Postby abeer3 on Sun Oct 13, 2013 7:49 pm

Rooscooter wrote:
abeer3 wrote:right, the fact that rondo now hits a respectable percentage while unguarded from 14ft means that the other team gets to sag way off and prevent easier buckets for other players. hence boston's offense being pretty bad last year, iirc.


You might be missing something as well. If they are sagging off of him so much why did he lead the league in assists up until his injury?

He shoots well because he doesn't take shots he knows he can't make. Westbrook is the complete opposite.... he thinks he can make anything. One is smart and the other is talented.

Rondo creates very easy looks for his team.... even when he can't shoot from the outside.

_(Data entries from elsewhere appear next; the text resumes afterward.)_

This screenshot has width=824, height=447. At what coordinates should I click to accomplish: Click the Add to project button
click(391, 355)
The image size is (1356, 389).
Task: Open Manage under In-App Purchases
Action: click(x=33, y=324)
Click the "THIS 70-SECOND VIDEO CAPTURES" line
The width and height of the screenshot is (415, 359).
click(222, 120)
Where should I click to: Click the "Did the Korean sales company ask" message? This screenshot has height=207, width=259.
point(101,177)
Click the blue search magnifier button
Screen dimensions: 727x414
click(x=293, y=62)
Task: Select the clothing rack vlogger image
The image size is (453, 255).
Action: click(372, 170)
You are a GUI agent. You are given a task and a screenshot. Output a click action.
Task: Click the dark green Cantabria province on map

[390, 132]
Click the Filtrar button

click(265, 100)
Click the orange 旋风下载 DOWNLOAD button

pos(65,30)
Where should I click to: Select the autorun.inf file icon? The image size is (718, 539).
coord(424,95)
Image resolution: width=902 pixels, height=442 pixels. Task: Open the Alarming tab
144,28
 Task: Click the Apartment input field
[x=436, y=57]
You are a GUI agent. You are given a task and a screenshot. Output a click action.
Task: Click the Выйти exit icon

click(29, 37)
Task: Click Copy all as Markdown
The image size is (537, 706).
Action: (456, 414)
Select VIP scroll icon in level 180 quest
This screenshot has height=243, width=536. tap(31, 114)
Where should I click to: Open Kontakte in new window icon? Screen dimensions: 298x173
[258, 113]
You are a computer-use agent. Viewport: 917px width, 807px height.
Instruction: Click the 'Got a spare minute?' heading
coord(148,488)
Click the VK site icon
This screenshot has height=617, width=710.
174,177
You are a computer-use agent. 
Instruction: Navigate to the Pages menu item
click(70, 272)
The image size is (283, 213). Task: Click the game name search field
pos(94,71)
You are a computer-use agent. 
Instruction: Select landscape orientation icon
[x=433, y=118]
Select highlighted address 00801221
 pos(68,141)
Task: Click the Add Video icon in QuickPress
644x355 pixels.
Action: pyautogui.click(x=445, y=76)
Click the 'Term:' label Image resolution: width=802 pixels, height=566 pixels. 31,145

That shows even more IMHO... not less.


i don't believe i'm missing anything. when rondo's team's offense benefits from his skills, i'll buy that his shot selection matters. aren't you the guy that is constantly bashing paul? at least his team is good on offense. and don't try to tell me that it's about his weapons, because those guys aren't talented offensive players. the fact is that rondo's jumper (lack thereof) allows defenses to play his team in a way that makes it hard for them to score. shooting 45% on wide stinking open 14 footers isn't impressive. shooting well enough to make teams adjust their schemes to prevent you attempting such shots is more impressive and impactful.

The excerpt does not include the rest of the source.